Los establecimientos pueden ahorrar un 75% de emisiones con solo cerrar sus puertas

Los locales comerciales y hosteleros podrían ahorrar hasta un 75 por ciento de emisiones de CO2 a la atmósfera con solo cerrar las puertas durante los meses de verano, lo que se consigue con una inversión cero. Esta es una de las conclusiones del estudio “Mentes abiertas, puertas cerradas”, presentado hoy, que ha sido elaborado por la Confederación de Consumidores y Usuarios (CECU) y subvencionado por el Ministerio de Medio Ambiente.

El proyecto se ha llevado a cabo durante junio, julio, agosto y septiembre, en 140 locales de cuatro grandes ciudades (Sevilla, Zaragoza, Valencia y Madrid) y de tres poblaciones turísticas (Torremolinos, Marbella y Benidorm).

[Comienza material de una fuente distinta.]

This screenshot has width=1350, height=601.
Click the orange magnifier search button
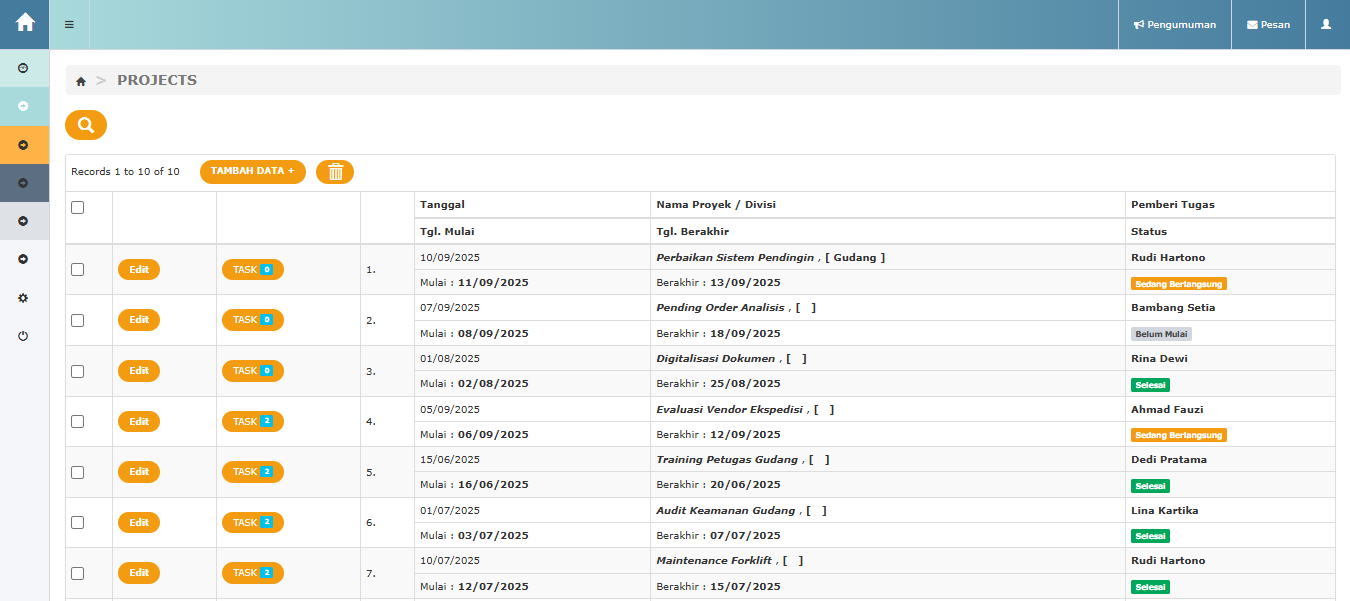pyautogui.click(x=86, y=125)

El objetivo del mismo era cuantificar y concretar el consumo energético que supone mantener las puertas abiertas de los establecimientos mientras funcionan los equipos de climatización para conocer las emisiones de CO2, principales responsables del cambio climático, según ha explicado en rueda de prensa Ana Echenique, de CECU.

La principal conclusión es que los 140 locales estudiados emiten casi 155 toneladas de CO2 a la atmósfera de junio a septiembre y simplemente cerrando las puertas, con una inversión cero, el ahorro sería del 75 por ciento.

Con la información recogida en los establecimientos se ha elaborado una base de datos a partir de la cual se ha calculado el consumo de energía y su equivalencia en emisiones de CO2, tomando como referencia las generadas por la producción de electricidad a partir de gas natural.

Así, el estudio destaca el hecho de que un solo comercio es capaz, durante el verano, de emitir más de una tonelada de dióxido de carbono al mes a base de derrochar la energía manteniendo sus puertas abiertas

Uno de los datos más significativos es que en el 25 por ciento de los establecimientos la temperatura era inferior a 24 grados centígrados, cuando lo saludable es entre 24 y 26 grados, y la diferencia promedio entre temperatura exterior e interior es mayor en los de Sevilla y Madrid.

La responsable de CECU ha destacado que el sobrecoste medio del “despilfarro” es de 500 euros, lo que viene a poner de relieve que la energía en España es barata, por lo que desde esta organización se pide una subida de tarifas a partir de un determinado consumo.

Echenique ha insistido en que el coste que tiene para los comercios utilizar la energía de una forma mucho más eficiente y sostenible es cero, ya que sólo tienen que cerrar las puertas.

Paralelamente, se ha realizado una “miniencuesta” que revela que los consumidores no mencionan entre los motivos por los que eligen un local determinado, el hecho de que las puertas estén abiertas.

Como parte del proyecto, CECU remitirá una carta a cada uno de los comercios analizados en los que se les comunicará los datos de su local y lo que significan de ineficiencia energética y en emisiones.

Por su parte, David Mateos, de Ecologistas en Acción, y José Carlos Puentes, de Amigos de la Tierra, han coincidido en valorar el estudio y han insistido en que España es un país “altamente” ineficiente en los usos energéticos, por encima de los países de la Unión Europea.